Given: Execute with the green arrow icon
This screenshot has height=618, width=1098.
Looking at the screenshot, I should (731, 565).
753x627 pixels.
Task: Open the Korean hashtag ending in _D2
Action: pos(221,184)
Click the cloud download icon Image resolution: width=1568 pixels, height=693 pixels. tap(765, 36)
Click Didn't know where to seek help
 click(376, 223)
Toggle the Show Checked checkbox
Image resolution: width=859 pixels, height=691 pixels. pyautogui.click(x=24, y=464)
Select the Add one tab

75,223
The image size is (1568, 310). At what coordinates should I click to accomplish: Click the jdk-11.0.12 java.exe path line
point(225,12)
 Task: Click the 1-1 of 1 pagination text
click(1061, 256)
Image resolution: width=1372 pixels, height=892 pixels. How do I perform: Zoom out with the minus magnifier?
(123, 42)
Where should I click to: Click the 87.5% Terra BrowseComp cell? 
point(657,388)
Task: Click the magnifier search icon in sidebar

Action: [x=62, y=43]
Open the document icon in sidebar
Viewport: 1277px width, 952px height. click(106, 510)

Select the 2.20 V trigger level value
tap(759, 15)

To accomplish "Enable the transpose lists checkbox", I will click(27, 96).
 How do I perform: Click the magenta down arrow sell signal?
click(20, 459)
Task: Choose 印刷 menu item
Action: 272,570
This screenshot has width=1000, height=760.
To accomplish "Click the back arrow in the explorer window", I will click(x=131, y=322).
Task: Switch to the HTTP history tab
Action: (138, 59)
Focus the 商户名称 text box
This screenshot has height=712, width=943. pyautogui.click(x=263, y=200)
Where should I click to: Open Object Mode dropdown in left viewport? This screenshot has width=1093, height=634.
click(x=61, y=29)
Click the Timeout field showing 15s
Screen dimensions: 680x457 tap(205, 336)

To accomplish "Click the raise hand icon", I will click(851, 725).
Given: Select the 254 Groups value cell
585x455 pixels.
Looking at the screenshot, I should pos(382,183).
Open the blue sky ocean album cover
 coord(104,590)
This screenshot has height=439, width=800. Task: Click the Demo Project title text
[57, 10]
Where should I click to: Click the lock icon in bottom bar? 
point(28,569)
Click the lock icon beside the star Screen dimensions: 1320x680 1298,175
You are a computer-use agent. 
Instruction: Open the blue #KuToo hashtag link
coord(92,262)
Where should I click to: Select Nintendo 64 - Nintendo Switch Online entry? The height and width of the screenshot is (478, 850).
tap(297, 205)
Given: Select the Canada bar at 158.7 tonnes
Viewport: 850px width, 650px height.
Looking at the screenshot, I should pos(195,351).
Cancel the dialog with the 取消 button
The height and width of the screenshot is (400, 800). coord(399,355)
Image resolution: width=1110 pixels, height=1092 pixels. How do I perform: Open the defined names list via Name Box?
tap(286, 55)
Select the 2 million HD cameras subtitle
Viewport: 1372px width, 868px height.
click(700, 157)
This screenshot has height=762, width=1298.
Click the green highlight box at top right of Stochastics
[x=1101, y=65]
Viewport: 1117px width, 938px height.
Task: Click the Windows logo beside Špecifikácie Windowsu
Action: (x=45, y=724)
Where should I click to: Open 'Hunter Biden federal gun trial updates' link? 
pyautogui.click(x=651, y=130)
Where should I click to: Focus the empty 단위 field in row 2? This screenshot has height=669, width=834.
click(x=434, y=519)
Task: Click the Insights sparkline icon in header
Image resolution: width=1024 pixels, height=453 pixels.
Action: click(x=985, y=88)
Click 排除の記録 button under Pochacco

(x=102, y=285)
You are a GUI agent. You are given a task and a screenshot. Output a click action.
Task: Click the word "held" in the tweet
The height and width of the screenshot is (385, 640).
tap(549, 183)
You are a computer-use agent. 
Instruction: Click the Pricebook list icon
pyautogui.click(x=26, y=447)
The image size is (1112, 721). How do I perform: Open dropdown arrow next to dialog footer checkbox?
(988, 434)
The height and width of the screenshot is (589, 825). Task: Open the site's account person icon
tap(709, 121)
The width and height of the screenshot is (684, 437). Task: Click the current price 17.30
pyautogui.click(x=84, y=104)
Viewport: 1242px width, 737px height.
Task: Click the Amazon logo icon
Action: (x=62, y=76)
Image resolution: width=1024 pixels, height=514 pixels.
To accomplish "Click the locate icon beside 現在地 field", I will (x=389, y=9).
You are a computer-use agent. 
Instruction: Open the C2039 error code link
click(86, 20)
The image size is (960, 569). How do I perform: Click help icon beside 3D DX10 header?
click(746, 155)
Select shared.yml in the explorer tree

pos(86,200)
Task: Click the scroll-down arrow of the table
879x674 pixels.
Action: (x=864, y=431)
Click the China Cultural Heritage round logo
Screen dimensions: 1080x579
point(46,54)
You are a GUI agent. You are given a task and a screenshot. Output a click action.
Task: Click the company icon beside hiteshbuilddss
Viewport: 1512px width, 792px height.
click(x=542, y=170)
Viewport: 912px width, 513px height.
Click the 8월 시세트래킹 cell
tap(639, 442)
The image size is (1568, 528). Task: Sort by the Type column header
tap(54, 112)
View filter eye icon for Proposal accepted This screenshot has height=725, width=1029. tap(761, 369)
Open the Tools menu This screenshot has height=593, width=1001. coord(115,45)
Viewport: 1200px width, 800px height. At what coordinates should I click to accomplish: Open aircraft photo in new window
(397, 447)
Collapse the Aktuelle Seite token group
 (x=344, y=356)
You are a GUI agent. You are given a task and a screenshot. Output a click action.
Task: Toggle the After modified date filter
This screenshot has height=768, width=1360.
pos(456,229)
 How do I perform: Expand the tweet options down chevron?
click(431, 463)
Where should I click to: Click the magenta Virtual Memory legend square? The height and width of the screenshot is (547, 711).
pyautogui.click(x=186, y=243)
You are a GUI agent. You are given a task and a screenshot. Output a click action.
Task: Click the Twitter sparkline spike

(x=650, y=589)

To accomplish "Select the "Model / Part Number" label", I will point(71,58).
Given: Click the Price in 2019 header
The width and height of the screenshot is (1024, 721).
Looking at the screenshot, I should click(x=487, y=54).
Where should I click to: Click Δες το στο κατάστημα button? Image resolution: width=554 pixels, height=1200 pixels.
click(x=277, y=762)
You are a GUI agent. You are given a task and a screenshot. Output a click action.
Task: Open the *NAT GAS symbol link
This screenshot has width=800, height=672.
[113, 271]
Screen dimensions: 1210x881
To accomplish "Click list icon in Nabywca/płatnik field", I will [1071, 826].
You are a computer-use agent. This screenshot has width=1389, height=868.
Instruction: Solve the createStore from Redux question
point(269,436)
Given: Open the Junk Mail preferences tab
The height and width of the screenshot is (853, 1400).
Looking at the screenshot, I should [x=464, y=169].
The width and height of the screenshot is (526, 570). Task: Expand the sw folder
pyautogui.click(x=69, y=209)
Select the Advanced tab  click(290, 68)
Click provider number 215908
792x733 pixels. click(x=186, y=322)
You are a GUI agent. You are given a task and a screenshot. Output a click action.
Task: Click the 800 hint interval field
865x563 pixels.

-------------------------

● **DIRECTIONS FOR THIS TASK**
When you respond, give the whole listing again exactly as written.

● **TASK RESULT**
Given: Execute with the green arrow icon
This screenshot has height=618, width=1098.
Looking at the screenshot, I should (731, 565).
753x627 pixels.
Task: Open the Korean hashtag ending in _D2
Action: pos(221,184)
Click the cloud download icon Image resolution: width=1568 pixels, height=693 pixels. tap(765, 36)
Click Didn't know where to seek help
 click(376, 223)
Toggle the Show Checked checkbox
Image resolution: width=859 pixels, height=691 pixels. pyautogui.click(x=24, y=464)
Select the Add one tab

75,223
The image size is (1568, 310). At what coordinates should I click to accomplish: Click the jdk-11.0.12 java.exe path line
point(225,12)
 Task: Click the 1-1 of 1 pagination text
click(1061, 256)
Image resolution: width=1372 pixels, height=892 pixels. How do I perform: Zoom out with the minus magnifier?
(123, 42)
Where should I click to: Click the 87.5% Terra BrowseComp cell? 
point(657,388)
Task: Click the magnifier search icon in sidebar

Action: [x=62, y=43]
Open the document icon in sidebar
Viewport: 1277px width, 952px height. click(106, 510)

Select the 2.20 V trigger level value
tap(759, 15)

To accomplish "Enable the transpose lists checkbox", I will click(27, 96).
 How do I perform: Click the magenta down arrow sell signal?
click(20, 459)
Task: Choose 印刷 menu item
Action: 272,570
This screenshot has width=1000, height=760.
To accomplish "Click the back arrow in the explorer window", I will click(x=131, y=322).
Task: Switch to the HTTP history tab
Action: (138, 59)
Focus the 商户名称 text box
This screenshot has height=712, width=943. pyautogui.click(x=263, y=200)
Where should I click to: Open Object Mode dropdown in left viewport? This screenshot has width=1093, height=634.
click(x=61, y=29)
Click the Timeout field showing 15s
Screen dimensions: 680x457 tap(205, 336)

To accomplish "Click the raise hand icon", I will click(851, 725).
Given: Select the 254 Groups value cell
585x455 pixels.
Looking at the screenshot, I should pos(382,183).
Open the blue sky ocean album cover
 coord(104,590)
This screenshot has height=439, width=800. Task: Click the Demo Project title text
[57, 10]
Where should I click to: Click the lock icon in bottom bar? 
point(28,569)
Click the lock icon beside the star Screen dimensions: 1320x680 1298,175
You are a computer-use agent. 
Instruction: Open the blue #KuToo hashtag link
coord(92,262)
Where should I click to: Select Nintendo 64 - Nintendo Switch Online entry? The height and width of the screenshot is (478, 850).
tap(297, 205)
Given: Select the Canada bar at 158.7 tonnes
Viewport: 850px width, 650px height.
Looking at the screenshot, I should pos(195,351).
Cancel the dialog with the 取消 button
The height and width of the screenshot is (400, 800). coord(399,355)
Image resolution: width=1110 pixels, height=1092 pixels. How do I perform: Open the defined names list via Name Box?
tap(286, 55)
Select the 2 million HD cameras subtitle
Viewport: 1372px width, 868px height.
click(700, 157)
This screenshot has height=762, width=1298.
Click the green highlight box at top right of Stochastics
[x=1101, y=65]
Viewport: 1117px width, 938px height.
Task: Click the Windows logo beside Špecifikácie Windowsu
Action: (x=45, y=724)
Where should I click to: Open 'Hunter Biden federal gun trial updates' link? 
pyautogui.click(x=651, y=130)
Where should I click to: Focus the empty 단위 field in row 2? This screenshot has height=669, width=834.
click(x=434, y=519)
Task: Click the Insights sparkline icon in header
Image resolution: width=1024 pixels, height=453 pixels.
Action: click(x=985, y=88)
Click 排除の記録 button under Pochacco

(x=102, y=285)
You are a GUI agent. You are given a task and a screenshot. Output a click action.
Task: Click the word "held" in the tweet
The height and width of the screenshot is (385, 640).
tap(549, 183)
You are a computer-use agent. 
Instruction: Click the Pricebook list icon
pyautogui.click(x=26, y=447)
The image size is (1112, 721). How do I perform: Open dropdown arrow next to dialog footer checkbox?
(988, 434)
The height and width of the screenshot is (589, 825). Task: Open the site's account person icon
tap(709, 121)
The width and height of the screenshot is (684, 437). Task: Click the current price 17.30
pyautogui.click(x=84, y=104)
Viewport: 1242px width, 737px height.
Task: Click the Amazon logo icon
Action: (x=62, y=76)
Image resolution: width=1024 pixels, height=514 pixels.
To accomplish "Click the locate icon beside 現在地 field", I will (x=389, y=9).
You are a computer-use agent. 
Instruction: Open the C2039 error code link
click(86, 20)
The image size is (960, 569). How do I perform: Click help icon beside 3D DX10 header?
click(746, 155)
Select shared.yml in the explorer tree

pos(86,200)
Task: Click the scroll-down arrow of the table
879x674 pixels.
Action: (x=864, y=431)
Click the China Cultural Heritage round logo
Screen dimensions: 1080x579
point(46,54)
You are a GUI agent. You are given a task and a screenshot. Output a click action.
Task: Click the company icon beside hiteshbuilddss
Viewport: 1512px width, 792px height.
click(x=542, y=170)
Viewport: 912px width, 513px height.
Click the 8월 시세트래킹 cell
tap(639, 442)
The image size is (1568, 528). Task: Sort by the Type column header
tap(54, 112)
View filter eye icon for Proposal accepted This screenshot has height=725, width=1029. tap(761, 369)
Open the Tools menu This screenshot has height=593, width=1001. coord(115,45)
Viewport: 1200px width, 800px height. At what coordinates should I click to accomplish: Open aircraft photo in new window
(397, 447)
Collapse the Aktuelle Seite token group
 (x=344, y=356)
You are a GUI agent. You are given a task and a screenshot. Output a click action.
Task: Toggle the After modified date filter
This screenshot has height=768, width=1360.
pos(456,229)
 How do I perform: Expand the tweet options down chevron?
click(431, 463)
Where should I click to: Click the magenta Virtual Memory legend square? The height and width of the screenshot is (547, 711).
pyautogui.click(x=186, y=243)
You are a GUI agent. You are given a task and a screenshot. Output a click action.
Task: Click the Twitter sparkline spike

(x=650, y=589)

To accomplish "Select the "Model / Part Number" label", I will point(71,58).
Given: Click the Price in 2019 header
The width and height of the screenshot is (1024, 721).
Looking at the screenshot, I should click(x=487, y=54).
Where should I click to: Click Δες το στο κατάστημα button? Image resolution: width=554 pixels, height=1200 pixels.
click(x=277, y=762)
You are a GUI agent. You are given a task and a screenshot. Output a click action.
Task: Open the *NAT GAS symbol link
This screenshot has width=800, height=672.
[113, 271]
Screen dimensions: 1210x881
To accomplish "Click list icon in Nabywca/płatnik field", I will [1071, 826].
You are a computer-use agent. This screenshot has width=1389, height=868.
Instruction: Solve the createStore from Redux question
point(269,436)
Given: Open the Junk Mail preferences tab
The height and width of the screenshot is (853, 1400).
Looking at the screenshot, I should [x=464, y=169].
The width and height of the screenshot is (526, 570). Task: Expand the sw folder
pyautogui.click(x=69, y=209)
Select the Advanced tab  click(290, 68)
Click provider number 215908
792x733 pixels. click(x=186, y=322)
You are a GUI agent. You are given a task and a screenshot. Output a click action.
Task: Click the 800 hint interval field
865x563 pixels.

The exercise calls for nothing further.